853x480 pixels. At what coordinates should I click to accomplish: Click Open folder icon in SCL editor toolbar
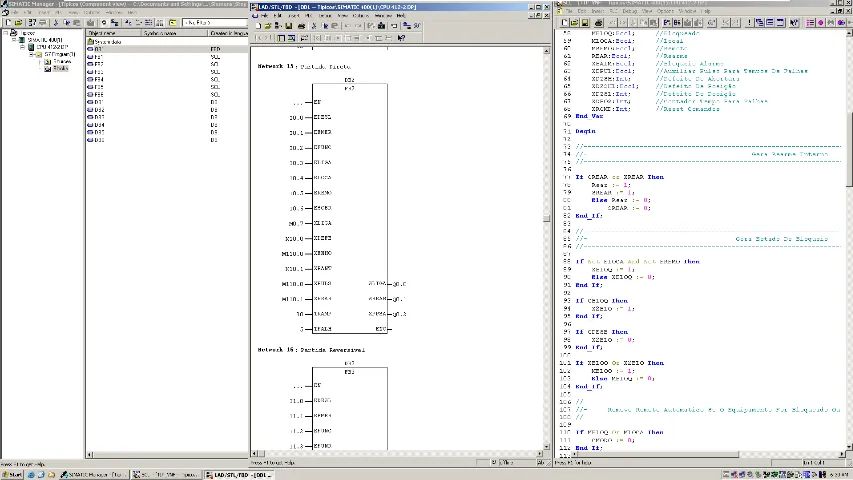click(x=574, y=23)
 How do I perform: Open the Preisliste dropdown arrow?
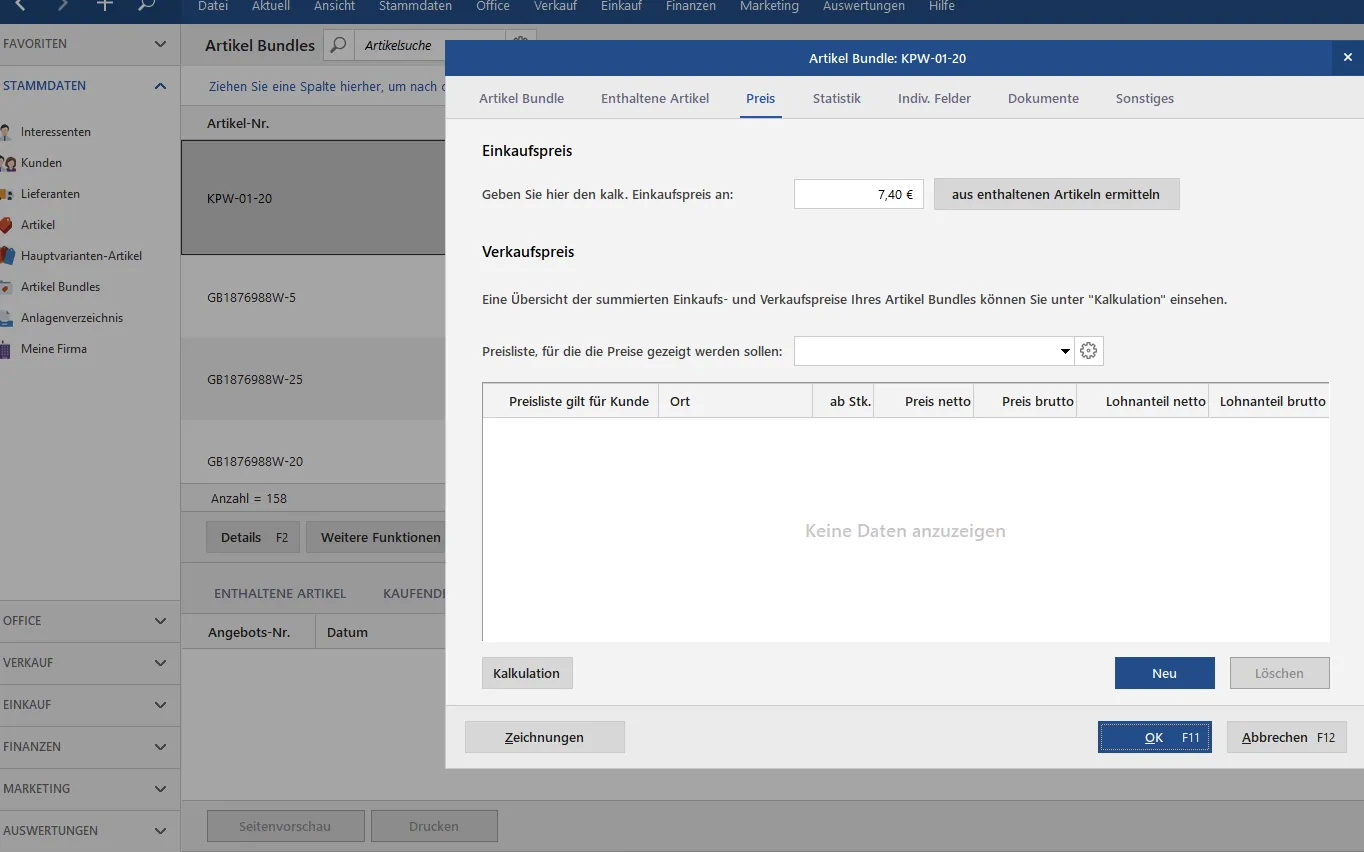pos(1064,352)
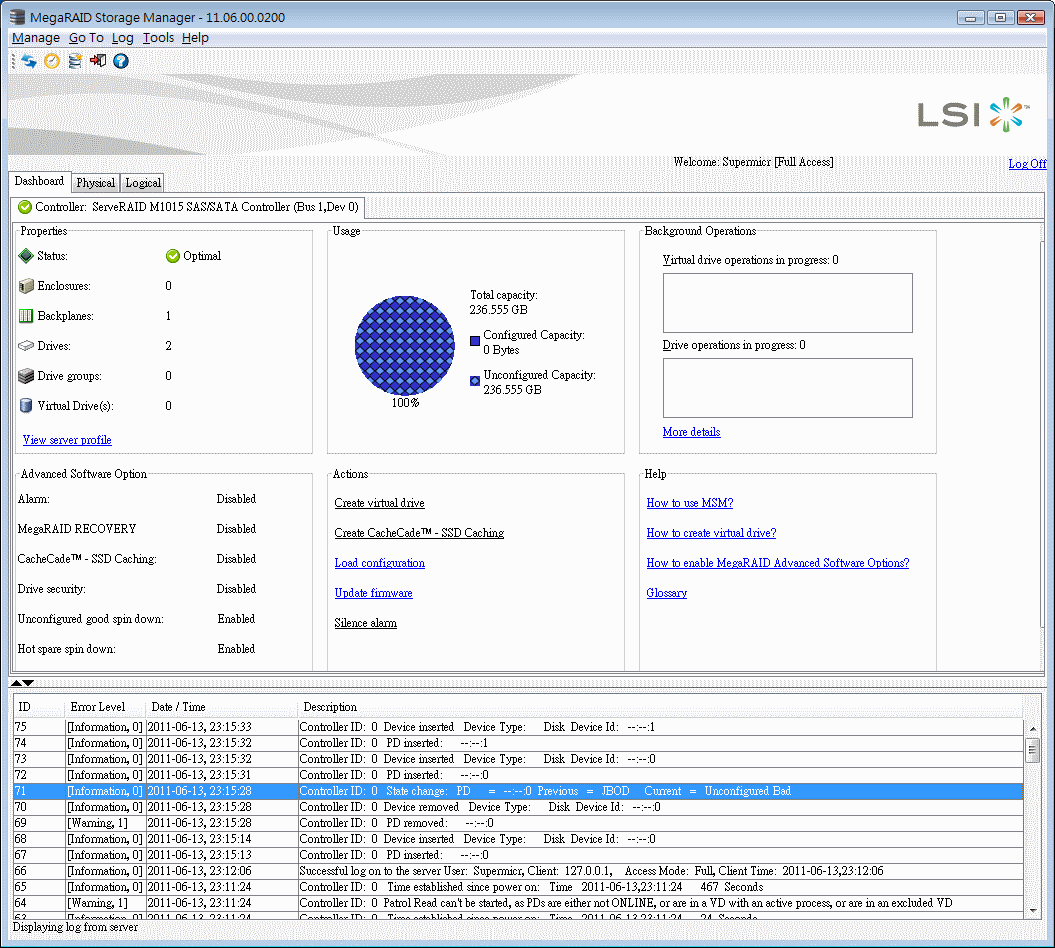Click the Log Off link

(x=1027, y=163)
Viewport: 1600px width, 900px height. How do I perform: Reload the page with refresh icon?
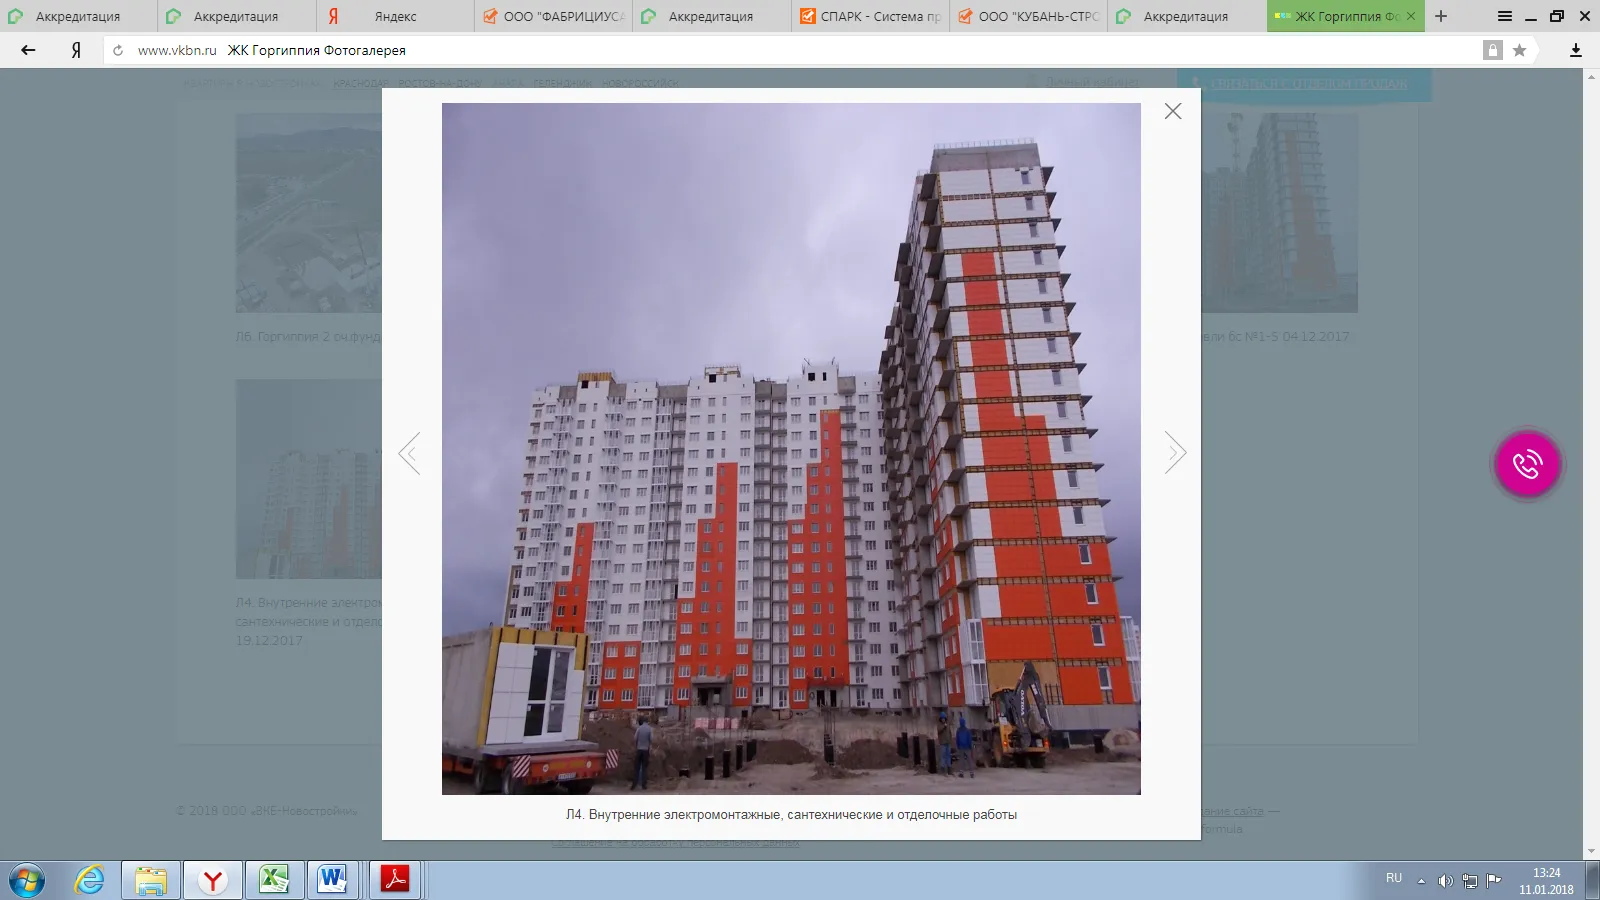click(118, 50)
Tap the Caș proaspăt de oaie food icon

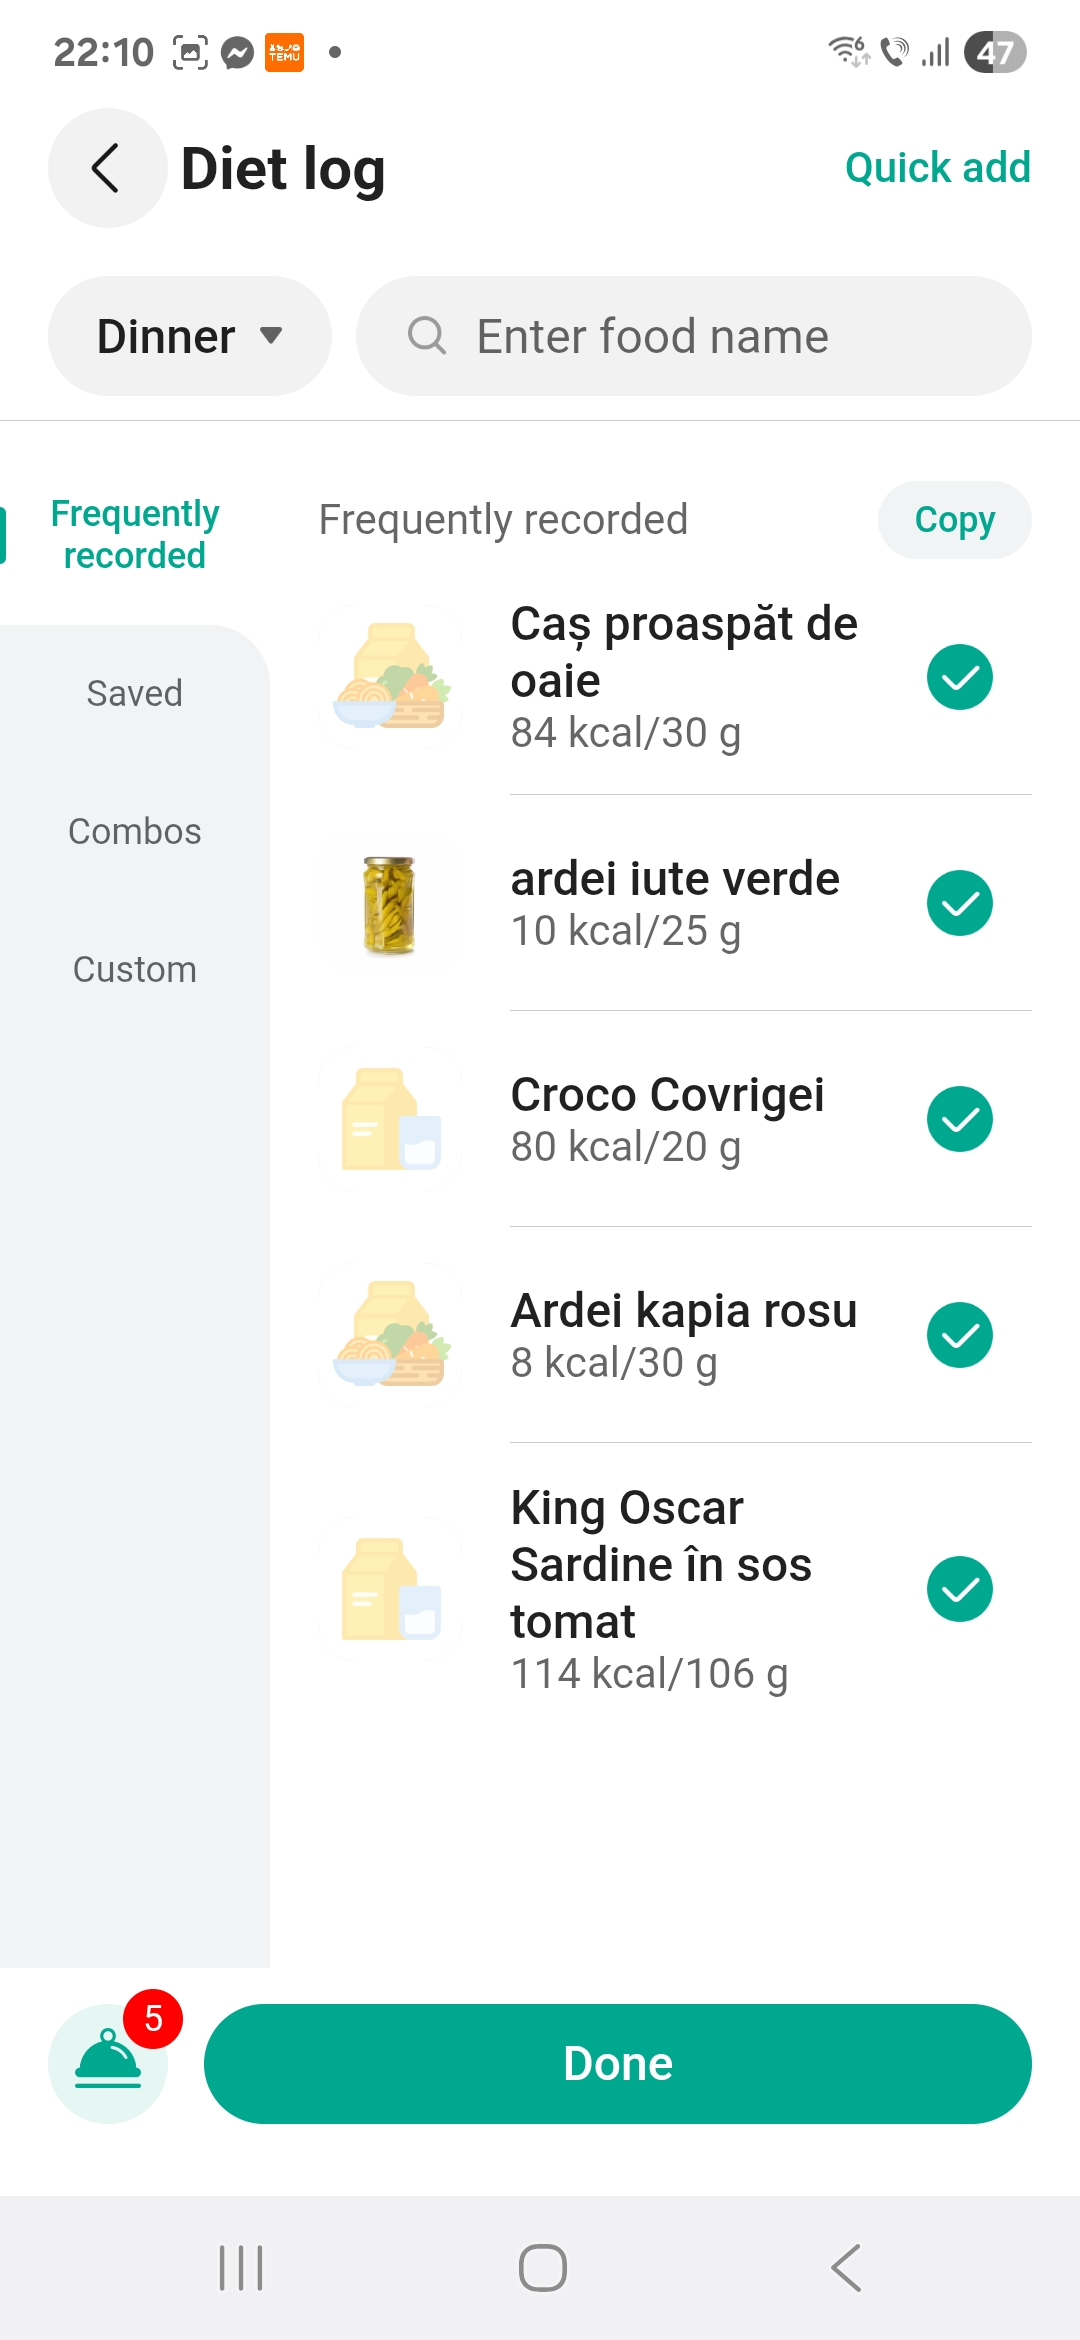390,677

####

● **WORK INSTRUCTIONS**: Return the data word for word without its pictures.

● **YOUR RESPONSE**:
853x480 pixels. At what coordinates should I click to accomplish: Click Open folder icon in SCL editor toolbar
click(x=574, y=23)
 How do I perform: Open the Preisliste dropdown arrow?
pos(1064,352)
Click the Log Off link

(x=1027, y=163)
Viewport: 1600px width, 900px height. How do I perform: Reload the page with refresh icon?
click(118, 50)
Tap the Caș proaspăt de oaie food icon

390,677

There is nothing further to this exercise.